DFC has been vocal in the past about its opinion that Sony's pricing of the PS3 has left the door open for Microsoft and Nintendo to claim plenty of market share at the electronics giant's expense. To stay in the hunt, DFC thinks Sony needs to keep the PlayStation 2 market active to postpone consumers from making the leap to the next-generation systems and to make the PS3's price competitive by late 2007. One move the firm applauded was Sony's announcement that it would include an HDMI port in both versions of the PS3 hardware, noting that it should cut down on confusion and keep the cheaper bundle from being perceived as a "crippled" version of the system.

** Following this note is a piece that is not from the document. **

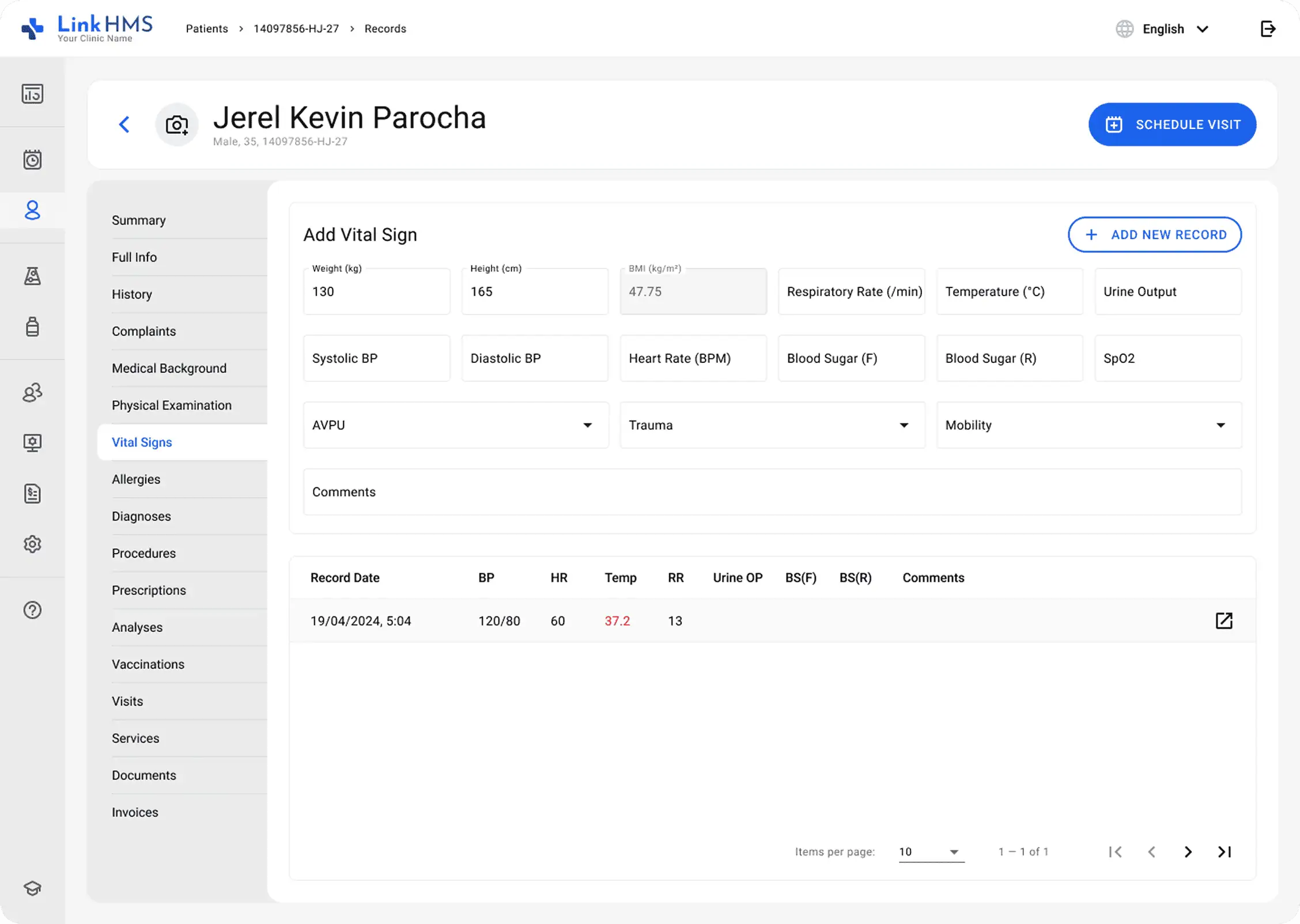1300x924 pixels.
Task: Go back using the blue arrow beside the patient name
Action: pos(124,124)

"Another key point is that under all scenarios the new game systems from Sony, Microsoft and Nintendo are all viable platforms," the brief said. "In the past generation there was one platform, the PS2, that far outclassed the field. Going forward we do not see a scenario where any platform has that kind of dominance over the next five years. Even under the worst case scenario, Microsoft and Nintendo do better with the Xbox 360 and the Wii than they did with the Xbox and GameCube."

And while the differences in the three main hardware platforms will make porting games a challenge for developers, DFC believes those unique qualities each platform possesses may spur the industry's growth in the coming generation.

"Increasingly consumers own multiple platforms on which they play games," the brief said. "There are many opportunities to reach a growing consumer base. Unfortunately the market is also getting substantially more competitive and the pitfalls are growing just as fast. Even the largest companies risk becoming overextended as they try to be all things, to all people, in all places."